Hackers are actively exploiting vulnerabilities in Citrix's NetScaler ADC and NetScaler Gateway platforms, known as 'CitrixBleed', leading to a wave of mass cyberattacks. This vulnerability allows remote unauthenticated attackers to extract sensitive information from the memory of vulnerable Citrix devices [a2697f3d]. At least four threat groups are exploiting this bug, with one group automating the attack process. The LockBit gang recently targeted the U.S. branch of Industrial and Commercial Bank of China (ICBC) by compromising an unpatched Citrix Netscaler box, and ICBC reportedly paid the ransom demand. Other affected organizations include Boeing and international law firm Allen & Overy [21c32a0d]. Citrix has urged its customers to update to the latest versions of NetScaler ADC and NetScaler Gateway to prevent active exploitation of vulnerabilities that could lead to information disclosure and denial of service (DoS) attacks [45eac12b].
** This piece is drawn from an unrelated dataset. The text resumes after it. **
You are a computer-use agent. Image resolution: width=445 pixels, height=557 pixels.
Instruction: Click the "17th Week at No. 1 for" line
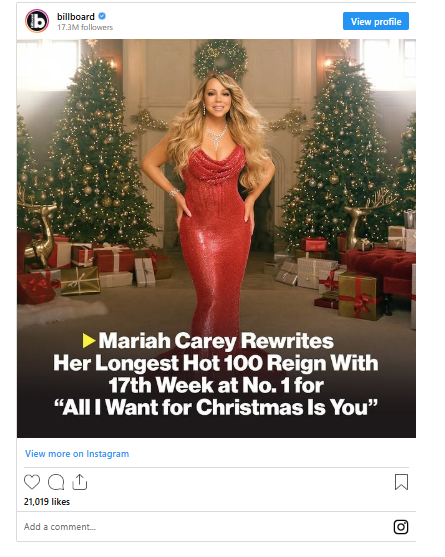216,385
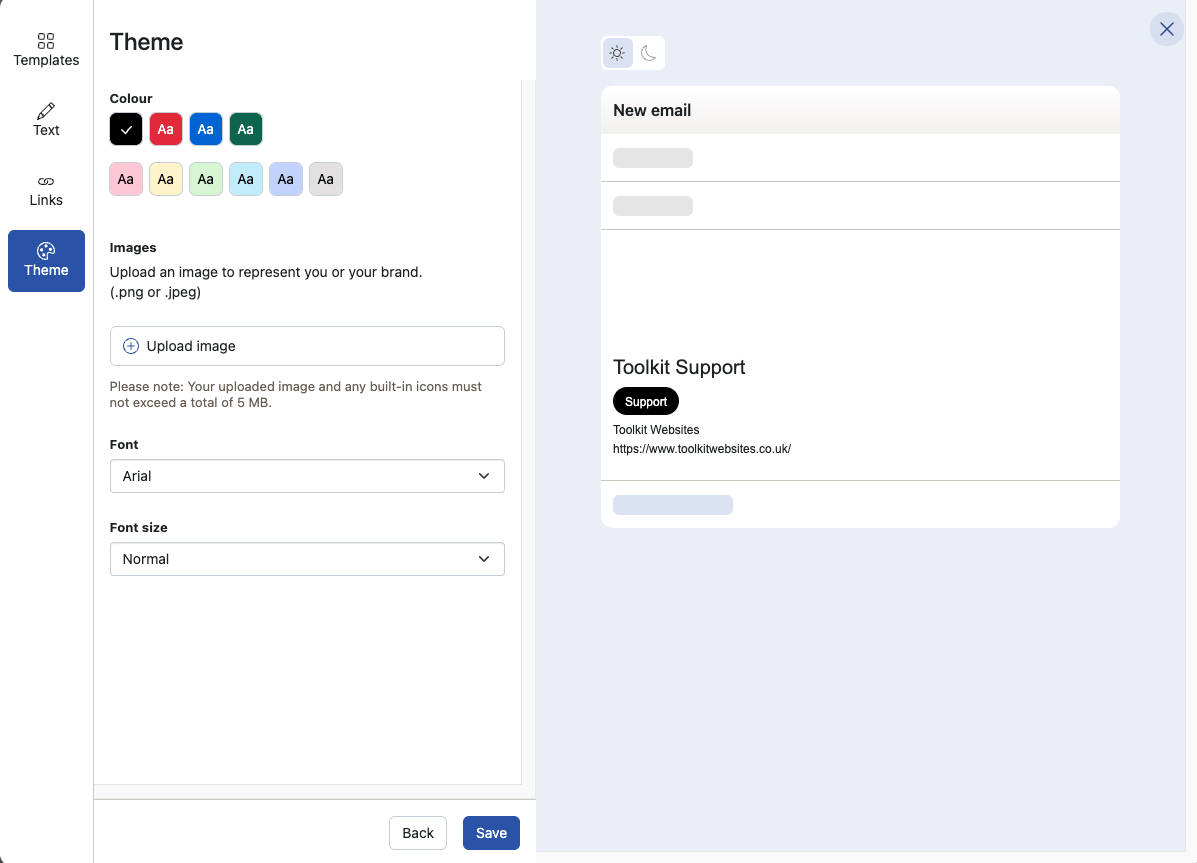
Task: Switch preview to dark mode moon
Action: (x=649, y=53)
In addition to the CitrixBleed vulnerability, Atlassian has issued a warning regarding a vulnerability in Confluence software that could expose systems to data destruction attacks. The vulnerability, identified as CVE-2023-22518, affects all versions of Confluence Data Center and Confluence Server software. Atlassian advises immediate action to safeguard Confluence instances and recommends upgrading the software or applying mitigation measures. Although there have been no reports of active exploitation, the company has discovered a publicly available exploit that increases the risk for instances exposed to the internet. Atlassian's Chief Information Security Officer emphasizes the potential for significant data loss if the vulnerability is exploited, but reassures that it does not enable data theft [a75c1047].
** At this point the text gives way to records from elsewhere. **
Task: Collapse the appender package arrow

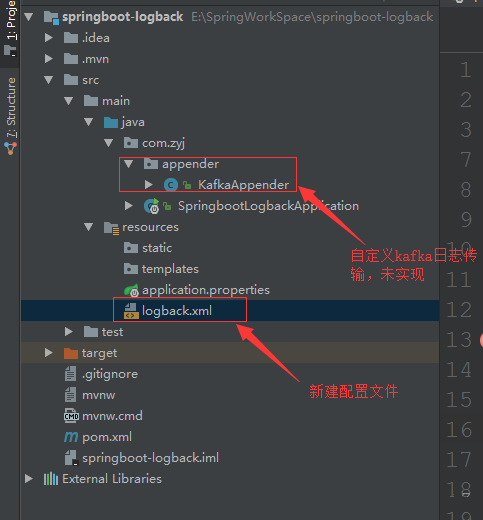Action: coord(129,164)
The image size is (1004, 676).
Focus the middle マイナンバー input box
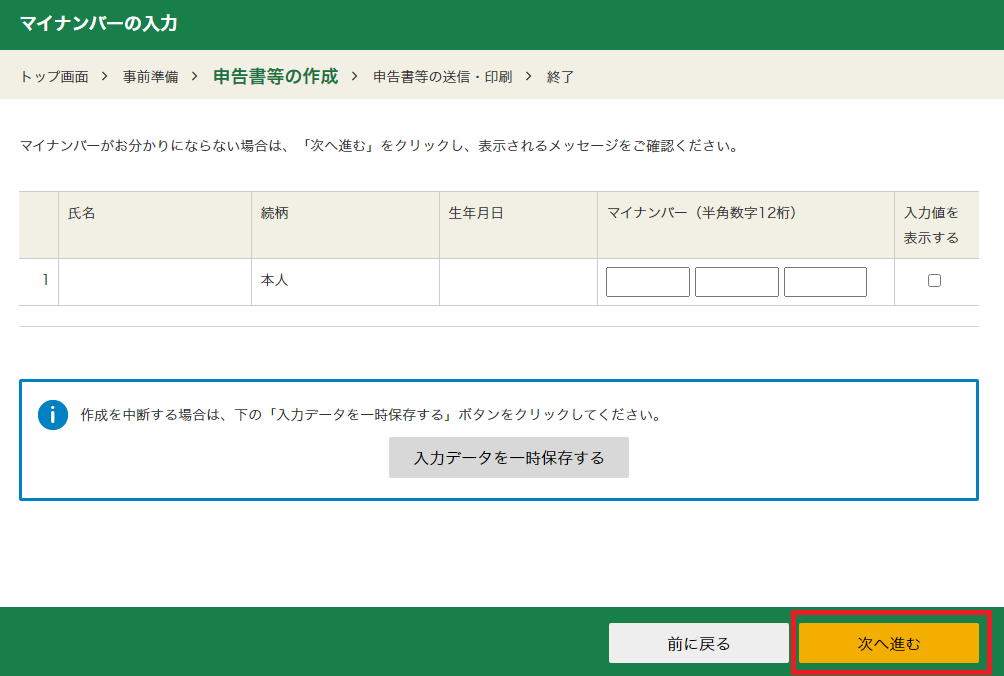[x=736, y=282]
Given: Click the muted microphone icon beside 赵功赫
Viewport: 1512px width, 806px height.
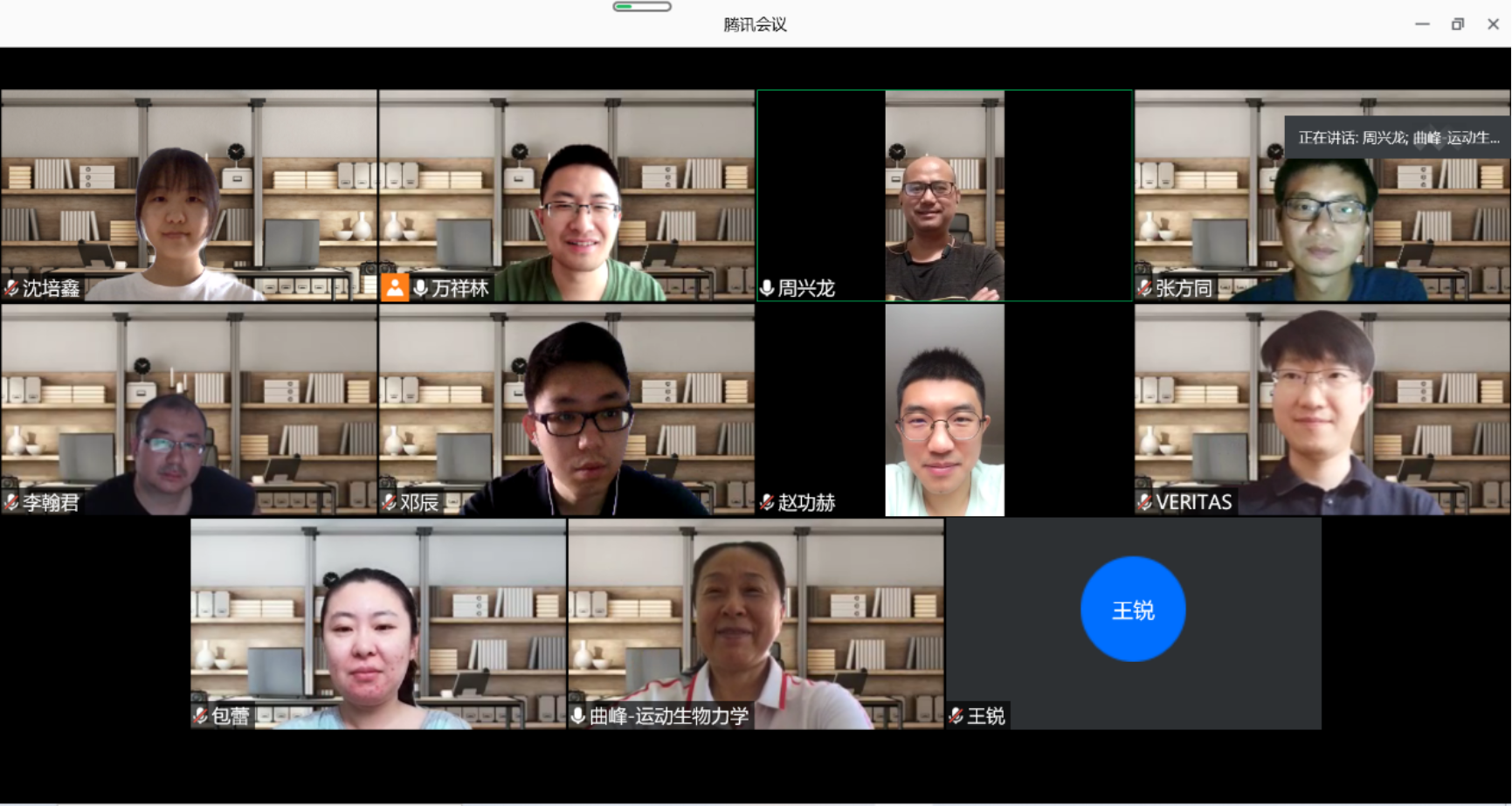Looking at the screenshot, I should click(x=767, y=502).
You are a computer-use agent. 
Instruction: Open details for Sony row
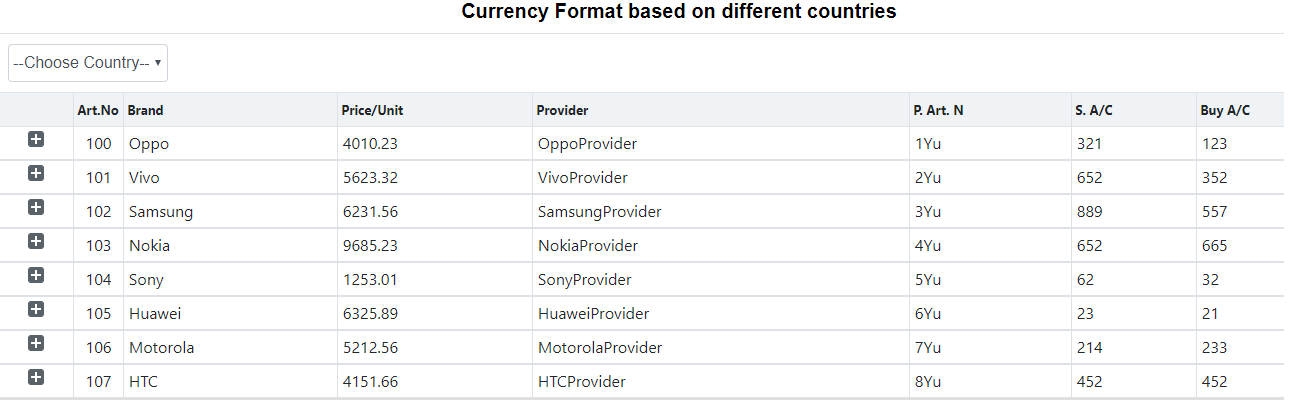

Furthermore, a critical vulnerability, known as CVE-2023-46604, has been discovered in Apache ActiveMQ, posing a significant threat to users. The vulnerability allows remote attackers to execute arbitrary shell commands by manipulating serialized class types within the OpenWire protocol. Attackers proceed to load remote binaries and execute a payload. The exploit code for CVE-2023-46604 is publicly available on GitHub, increasing the risk. Apache has issued an advisory recommending specific steps for mitigation. Staying informed about the vulnerability and utilizing up-to-date detection methods is crucial. SOC Prime's Threat Detection Marketplace provides resources for this purpose. The Hello Kitty ransomware group has exploited the vulnerability, emphasizing the need for proactive cybersecurity measures [b0fdda34].
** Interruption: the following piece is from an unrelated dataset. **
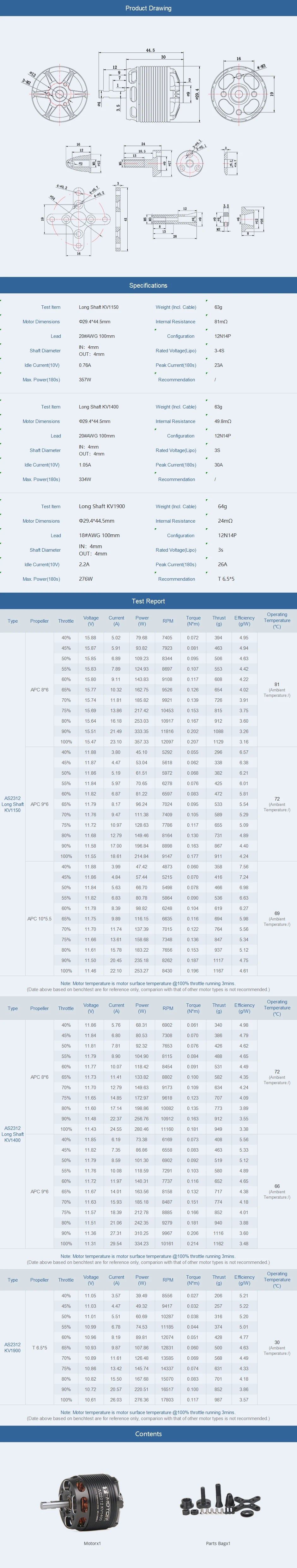Select the APC 10*5.5 propeller cell
This screenshot has height=1568, width=297.
click(x=39, y=919)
CISA has added a critical vulnerability (CVE-2023-1671) in Sophos Web Appliance to its Known Exploited Vulnerabilities catalog. The vulnerability is a pre-auth command injection vulnerability that allows attackers to execute arbitrary code. The vulnerability was disclosed in April 2023 and affects all versions of the appliances prior to version 4.3.10.4. Sophos released a patch for the vulnerability and advised customers to keep the device behind a firewall. Sophos Web Appliance will reach end of life on July 20, 2023, and organizations are urged to switch to using Sophos Firewall. The delay in attackers exploiting the vulnerability may be due to the default automatic updating setting reducing the potential pool of targets [07d39bff].